Doctor Shrikant Anant Corlorectal Cancer Research


Doctor Shrikant Anant and his team are researching a natural compound’s effect on reducing the risk of colon cancer in specific high-risk groups.

Familial adenomatous polyposis (FAP) is an inherited condition that carries a nearly 100 percent lifetime risk of developing colon cancer. For people with FAP, the number of polyps increase with age and hundreds to thousands of pre-cancerous polyps can develop in the colon. Similar to a prophylactic mastectomy that individuals with the BRCA1 or BRCA2 gene mutation undergo to reduce their chances of developing breast cancer, people with FAP may have their colon removed, called a colectomy, to reduce their risk of colon cancer.

Mangostin is a major bioactive compound present in mangosteen, a tropical evergreen tree found in India, Myanmar, Sri Lanka and Thailand. Using patient samples containing polyps and tissue from a nearby-unaffected area, Dr. Anant’s team has determined that Mangostin inhibits the growth of FAP patient-derived cells.

However, the mechanism of action is still a question, and the pathway must be identified using an unbiased approach. For this, specific pathways affected in the FAP cells compared to controls must be identified. Then, the team can go back and ask if Mangostin affected those pathways. To identify the pathways, Dr. Anant proposes performing a global sequencing experiment of all the genes expressed in the cells using a technique called RNA-seq.

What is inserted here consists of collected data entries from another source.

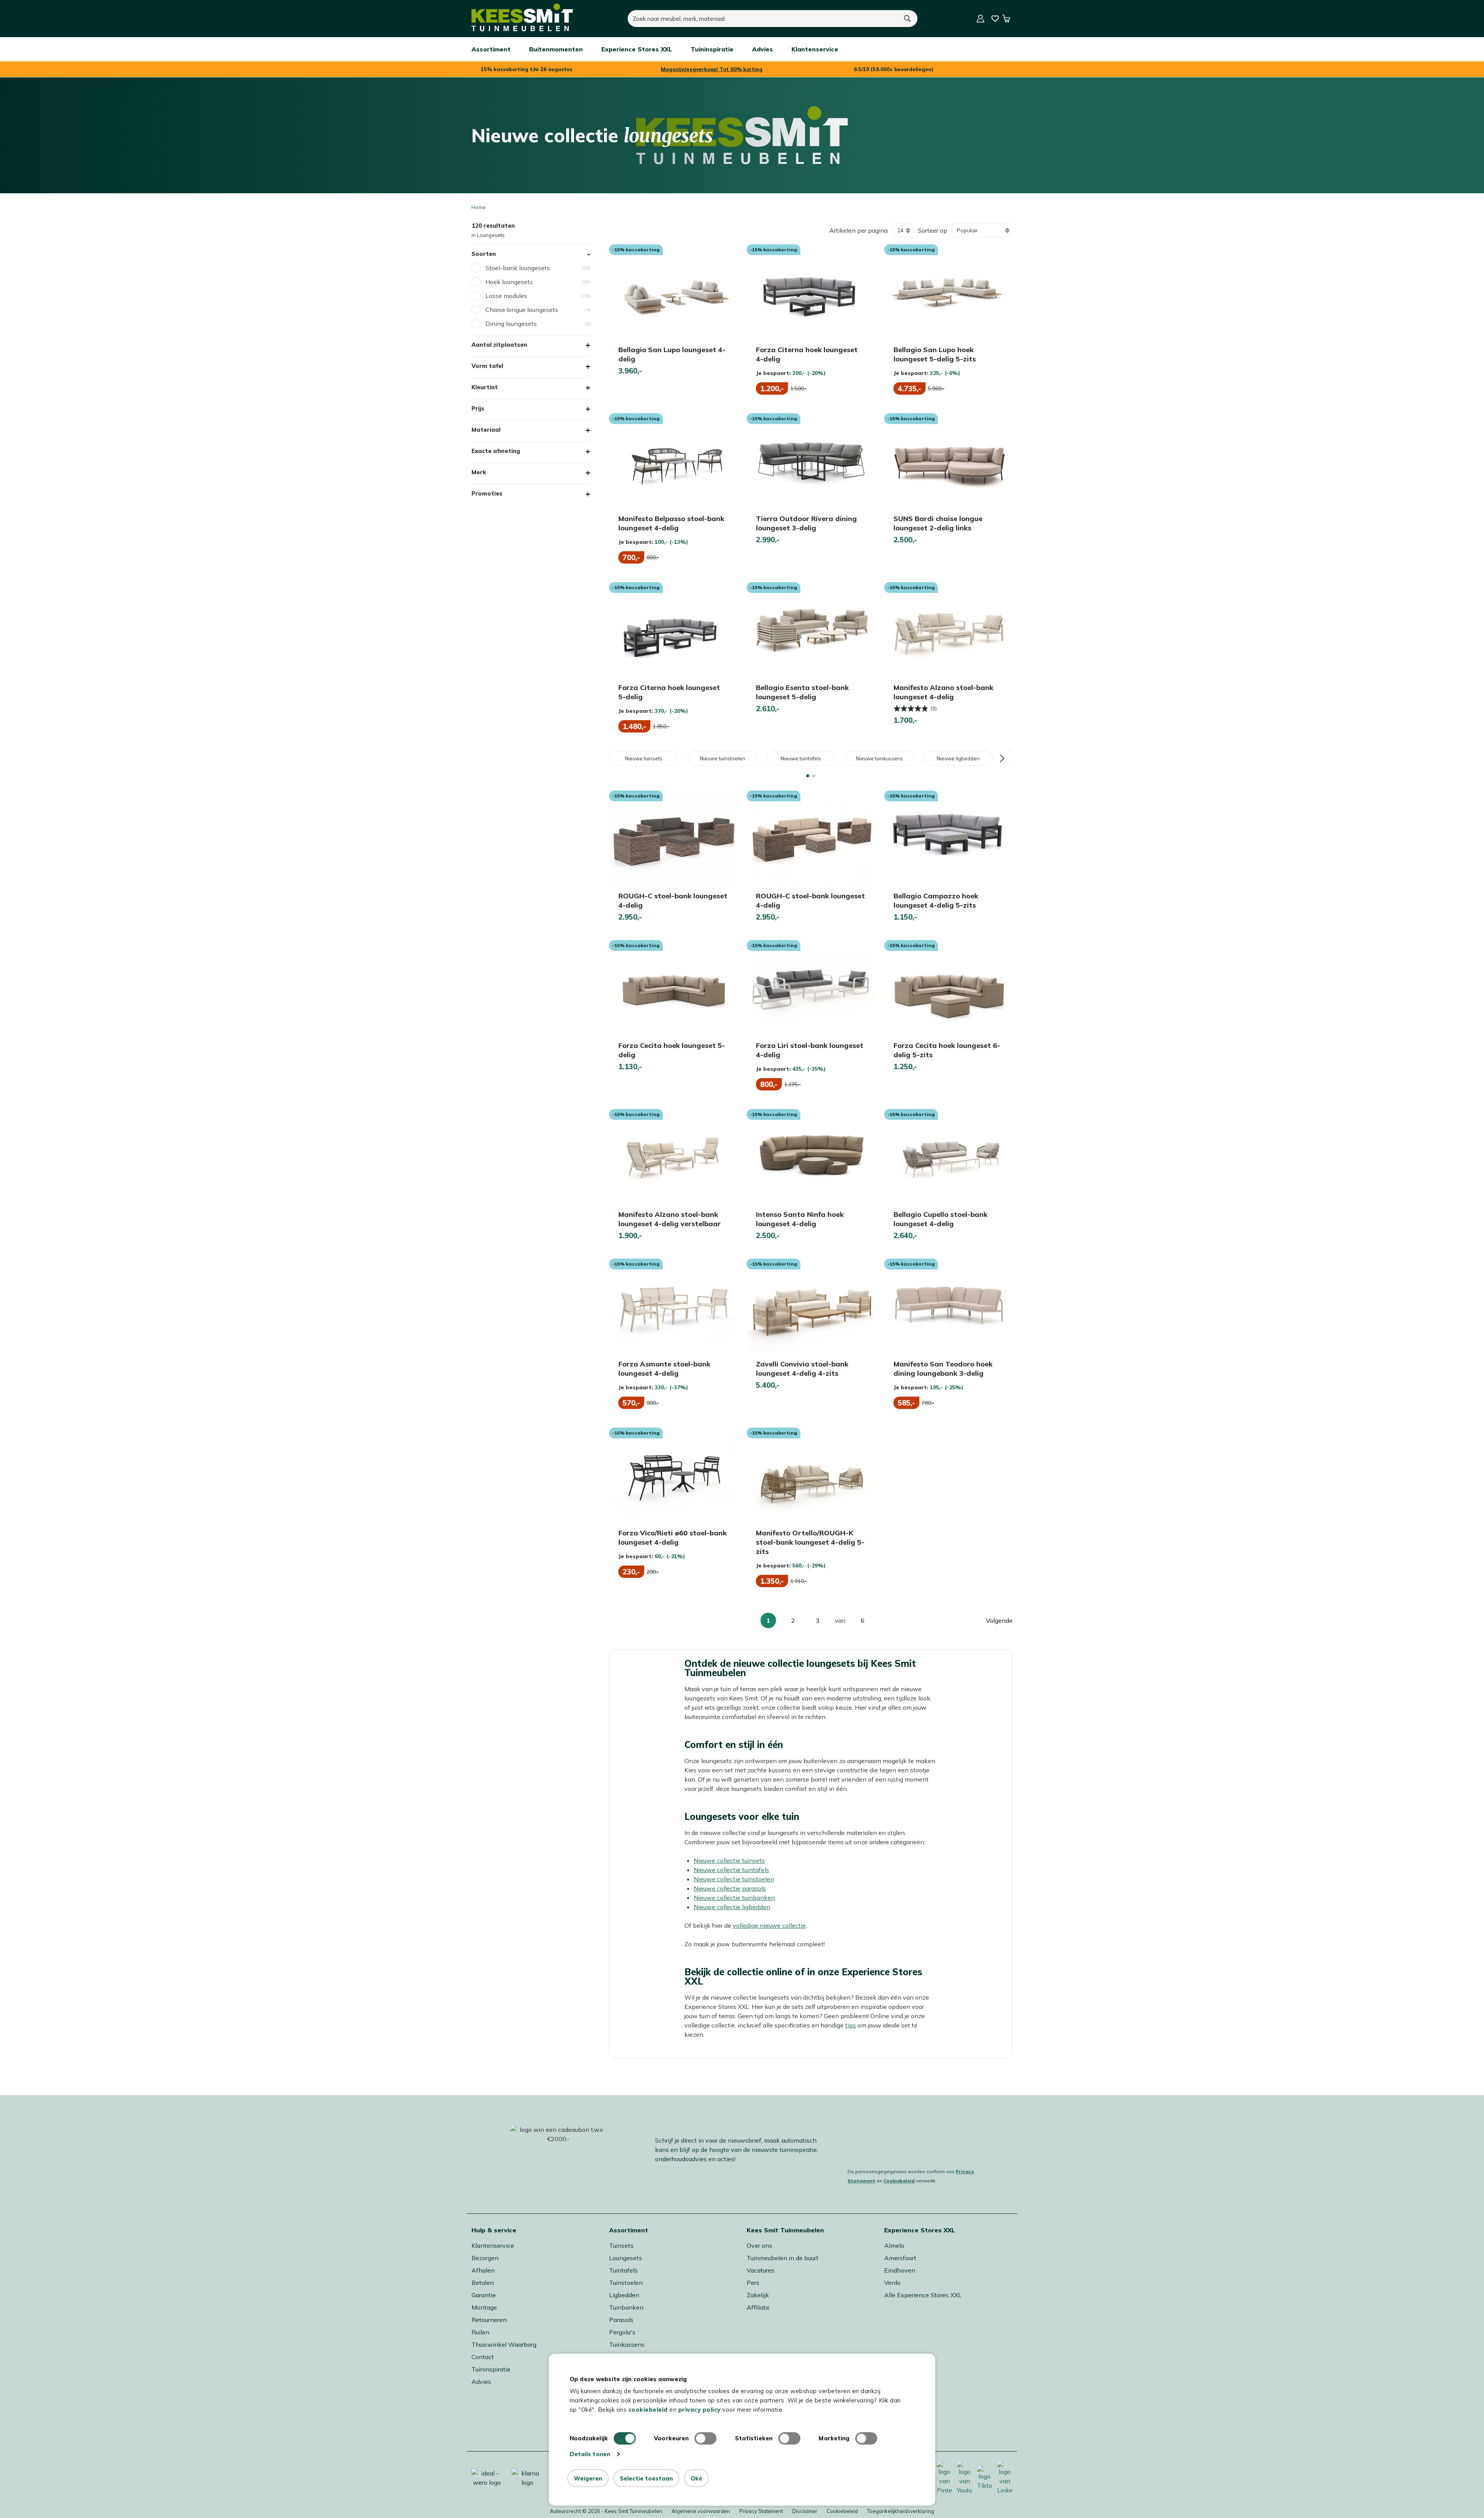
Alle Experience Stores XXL (923, 2295)
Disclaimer (804, 2511)
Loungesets (625, 2258)
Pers (753, 2282)
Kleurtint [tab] (484, 387)
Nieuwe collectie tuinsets (729, 1860)
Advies (481, 2381)
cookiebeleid (648, 2409)
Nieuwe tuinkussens (879, 758)
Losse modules (506, 296)
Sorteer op (932, 230)
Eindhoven (899, 2270)
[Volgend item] (1002, 758)
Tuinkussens (627, 2344)
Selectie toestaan (646, 2478)
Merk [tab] (478, 472)
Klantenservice (492, 2245)
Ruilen (480, 2332)
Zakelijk (758, 2295)
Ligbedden (624, 2295)
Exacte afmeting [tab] (495, 451)
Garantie (483, 2295)
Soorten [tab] (483, 253)
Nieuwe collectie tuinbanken (734, 1897)
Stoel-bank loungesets (517, 268)
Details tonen (590, 2454)
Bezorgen (485, 2258)
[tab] (807, 775)
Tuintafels (623, 2270)
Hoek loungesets (509, 282)
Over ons (759, 2245)
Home (478, 207)
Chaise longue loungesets (521, 309)
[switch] (705, 2438)
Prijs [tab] (477, 408)
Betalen (482, 2282)
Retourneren (489, 2320)
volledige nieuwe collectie (769, 1925)
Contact (482, 2357)
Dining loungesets (511, 323)
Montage (484, 2307)
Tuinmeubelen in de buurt (783, 2258)
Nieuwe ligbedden (958, 758)
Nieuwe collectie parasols (730, 1888)
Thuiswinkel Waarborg (503, 2344)
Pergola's (622, 2332)
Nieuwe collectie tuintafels (731, 1870)
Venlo (892, 2282)
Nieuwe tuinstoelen (722, 758)
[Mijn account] (980, 18)
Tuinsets (621, 2245)
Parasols (621, 2320)
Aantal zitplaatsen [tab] (499, 344)
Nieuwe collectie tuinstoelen (734, 1879)
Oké (696, 2478)
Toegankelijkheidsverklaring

Researchers will perform this sequencing in multiple isolated patient-derived FAP cells isolated from the polyps and from the matched unaffected region and compare side-by-side. Once sequencing is completed, the team will employ a bioinformatics approach to determine which pathways are affected. With this data, they can return to their original question: i Mangostin affecting these pathways in the cells, as well as in animal models of polyp formation? Once findings are published, the team will apply for NIH funding to advance the next phase of research.